Pada suatu sore yang panas, saat merasa kurang sehat Jobs duduk di taman belakang rumahnya dan membayangkan kematian. Dia bercerita tentang pengalamannya di India empat puluh tahun silam, saat dia belajar agama Buddha, pandangannya tentang reinkarnasi, serta transedental spiritual. “Aku hampir setengah mempercayai Tuhan,” ujarnya. “Hampir sepanjang hidupku, aku merasa bahwa pasti ada hal yang lebih penting mengenai keberadaan kita dari apa yang sekedar apa yang terlihat oleh kita.”
Jobs mengakui bahwa saat dia menghadapi kematian, dia mungkin terlalu melebih-lebihkan keganjilan yang dia rasakan untuk mempercayai adanya kehidupan setelah kematian. “aku senang membayangkan bahwa ada yang akan tetap hidup setelah aku mati,” jelasnya. “Agak aneh rasanya aku menyimpan semua pengalaman ini, mungkin berikut sedikit kebijaksanaan, dan hal-hal tersebut kemudian pergi.
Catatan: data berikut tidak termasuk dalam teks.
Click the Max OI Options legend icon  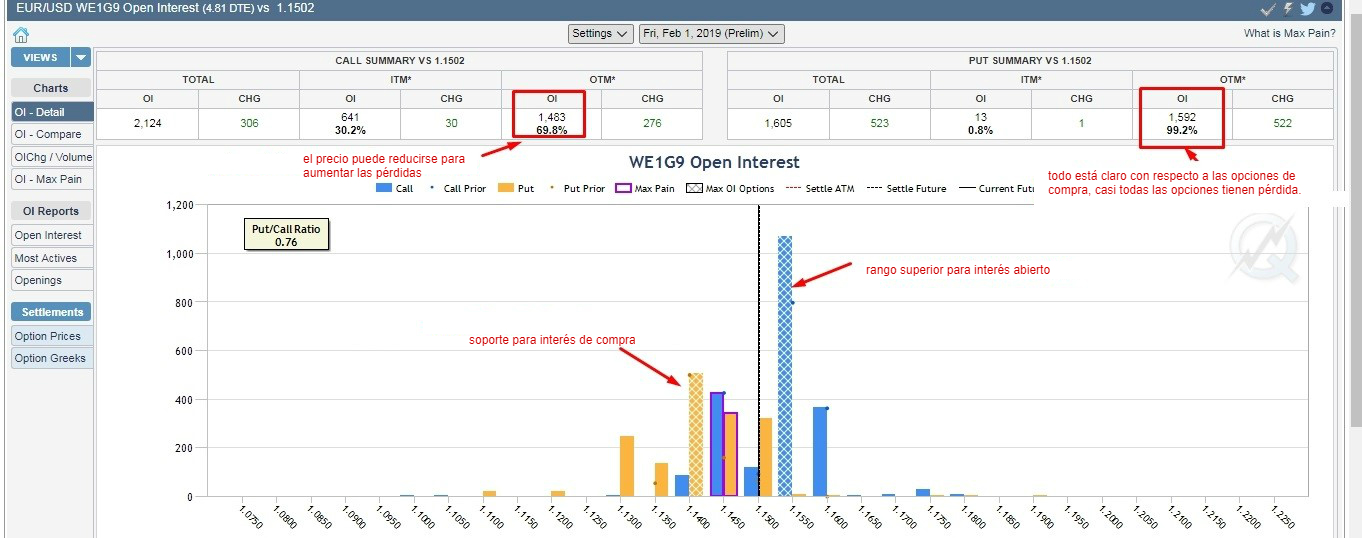click(x=693, y=188)
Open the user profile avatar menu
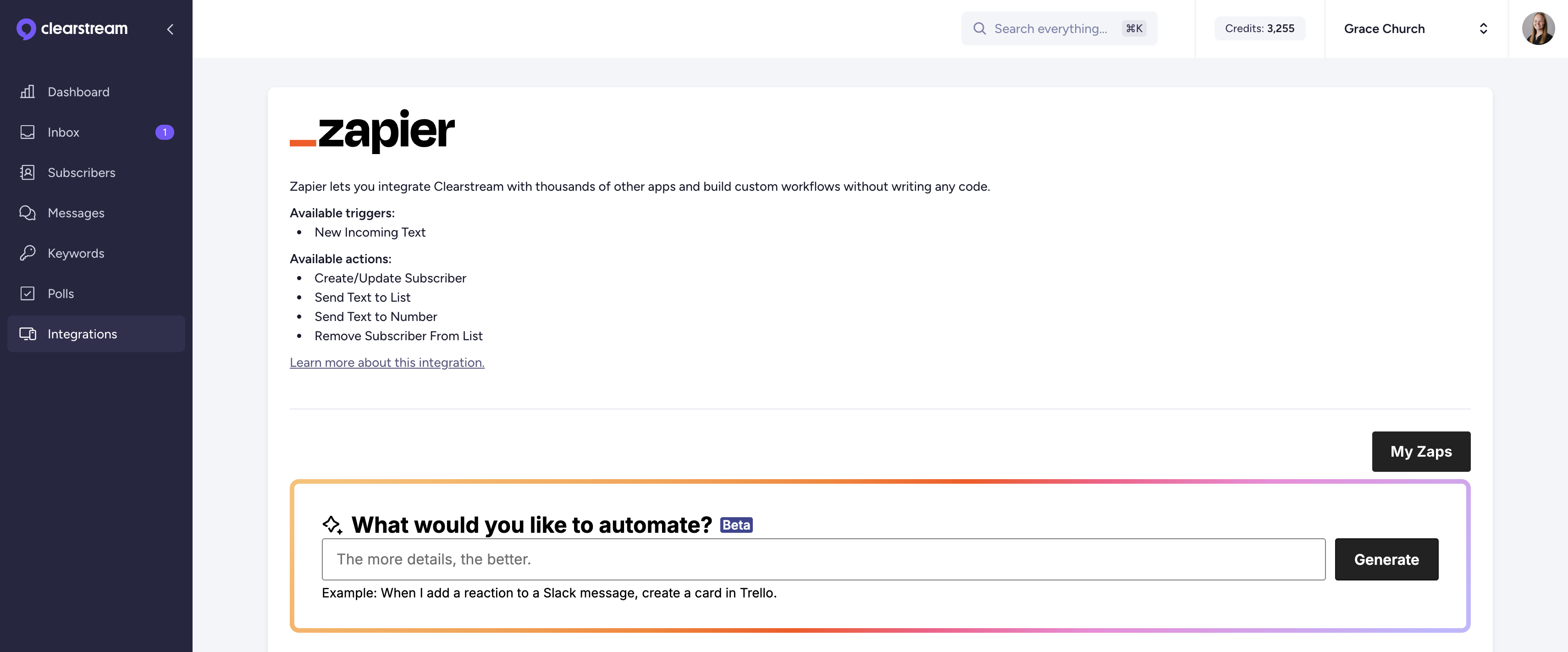This screenshot has height=652, width=1568. click(x=1538, y=28)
Jadi aku benar-benar ingin percaya bahwa sesuatu akan tetap hidup, dan mungkin itulah kesadaran yang tersisa.”
Dia membisu beberapa saat, “Namun, sebaliknya, mungkin kematian seperti tombol ondan off”, tambahnya. “Klik, dan akhirnya, engkau akan pergi untuk selamanya.”
Dia terdiam lagi, dan senyumnya sedikit mengembang. “Munkin itulah sebabnya aku tidak pernah meletakkan tombol on autau off pada piranti Apple.”